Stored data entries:
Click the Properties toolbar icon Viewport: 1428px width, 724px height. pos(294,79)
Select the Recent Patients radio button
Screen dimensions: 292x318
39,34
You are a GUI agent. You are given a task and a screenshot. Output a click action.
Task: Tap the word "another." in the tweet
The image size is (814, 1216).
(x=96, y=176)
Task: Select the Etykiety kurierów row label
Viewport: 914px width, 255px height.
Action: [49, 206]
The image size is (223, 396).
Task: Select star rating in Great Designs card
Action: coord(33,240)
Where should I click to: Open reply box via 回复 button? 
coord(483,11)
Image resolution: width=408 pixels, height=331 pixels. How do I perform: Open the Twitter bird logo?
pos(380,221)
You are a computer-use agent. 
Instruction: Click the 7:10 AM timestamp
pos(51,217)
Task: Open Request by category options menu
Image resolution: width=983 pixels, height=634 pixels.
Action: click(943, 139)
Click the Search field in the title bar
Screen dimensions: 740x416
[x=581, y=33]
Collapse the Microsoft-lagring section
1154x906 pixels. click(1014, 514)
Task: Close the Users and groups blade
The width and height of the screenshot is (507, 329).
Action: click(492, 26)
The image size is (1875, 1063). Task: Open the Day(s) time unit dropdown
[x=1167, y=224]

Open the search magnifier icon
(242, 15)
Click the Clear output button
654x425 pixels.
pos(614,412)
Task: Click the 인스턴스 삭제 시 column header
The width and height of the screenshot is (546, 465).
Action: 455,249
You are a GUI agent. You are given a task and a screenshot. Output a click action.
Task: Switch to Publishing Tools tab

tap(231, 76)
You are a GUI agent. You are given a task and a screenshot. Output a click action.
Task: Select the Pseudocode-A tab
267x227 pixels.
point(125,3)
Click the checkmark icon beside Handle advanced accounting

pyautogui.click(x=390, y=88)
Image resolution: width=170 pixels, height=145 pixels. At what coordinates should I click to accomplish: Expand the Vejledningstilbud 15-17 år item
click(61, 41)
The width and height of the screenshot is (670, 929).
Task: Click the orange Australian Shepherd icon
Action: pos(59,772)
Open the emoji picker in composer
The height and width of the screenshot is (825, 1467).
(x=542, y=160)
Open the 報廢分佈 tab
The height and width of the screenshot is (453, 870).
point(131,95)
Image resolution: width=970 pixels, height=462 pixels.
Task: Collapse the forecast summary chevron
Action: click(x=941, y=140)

**What the task asks:**
Set down the entries verbatim, leaving none out.

**Answer space:**
Click the Properties toolbar icon Viewport: 1428px width, 724px height. pos(294,79)
Select the Recent Patients radio button
Screen dimensions: 292x318
39,34
You are a GUI agent. You are given a task and a screenshot. Output a click action.
Task: Tap the word "another." in the tweet
The image size is (814, 1216).
(x=96, y=176)
Task: Select the Etykiety kurierów row label
Viewport: 914px width, 255px height.
Action: [49, 206]
The image size is (223, 396).
Task: Select star rating in Great Designs card
Action: coord(33,240)
Where should I click to: Open reply box via 回复 button? 
coord(483,11)
Image resolution: width=408 pixels, height=331 pixels. How do I perform: Open the Twitter bird logo?
pos(380,221)
You are a computer-use agent. 
Instruction: Click the 7:10 AM timestamp
pos(51,217)
Task: Open Request by category options menu
Image resolution: width=983 pixels, height=634 pixels.
Action: click(943, 139)
Click the Search field in the title bar
Screen dimensions: 740x416
[x=581, y=33]
Collapse the Microsoft-lagring section
1154x906 pixels. click(1014, 514)
Task: Close the Users and groups blade
The width and height of the screenshot is (507, 329).
Action: click(492, 26)
The image size is (1875, 1063). Task: Open the Day(s) time unit dropdown
[x=1167, y=224]

Open the search magnifier icon
(242, 15)
Click the Clear output button
654x425 pixels.
pos(614,412)
Task: Click the 인스턴스 삭제 시 column header
The width and height of the screenshot is (546, 465).
Action: 455,249
You are a GUI agent. You are given a task and a screenshot. Output a click action.
Task: Switch to Publishing Tools tab

tap(231, 76)
You are a GUI agent. You are given a task and a screenshot. Output a click action.
Task: Select the Pseudocode-A tab
267x227 pixels.
point(125,3)
Click the checkmark icon beside Handle advanced accounting

pyautogui.click(x=390, y=88)
Image resolution: width=170 pixels, height=145 pixels. At what coordinates should I click to accomplish: Expand the Vejledningstilbud 15-17 år item
click(61, 41)
The width and height of the screenshot is (670, 929).
Task: Click the orange Australian Shepherd icon
Action: pos(59,772)
Open the emoji picker in composer
The height and width of the screenshot is (825, 1467).
(x=542, y=160)
Open the 報廢分佈 tab
The height and width of the screenshot is (453, 870).
point(131,95)
Image resolution: width=970 pixels, height=462 pixels.
Task: Collapse the forecast summary chevron
Action: click(x=941, y=140)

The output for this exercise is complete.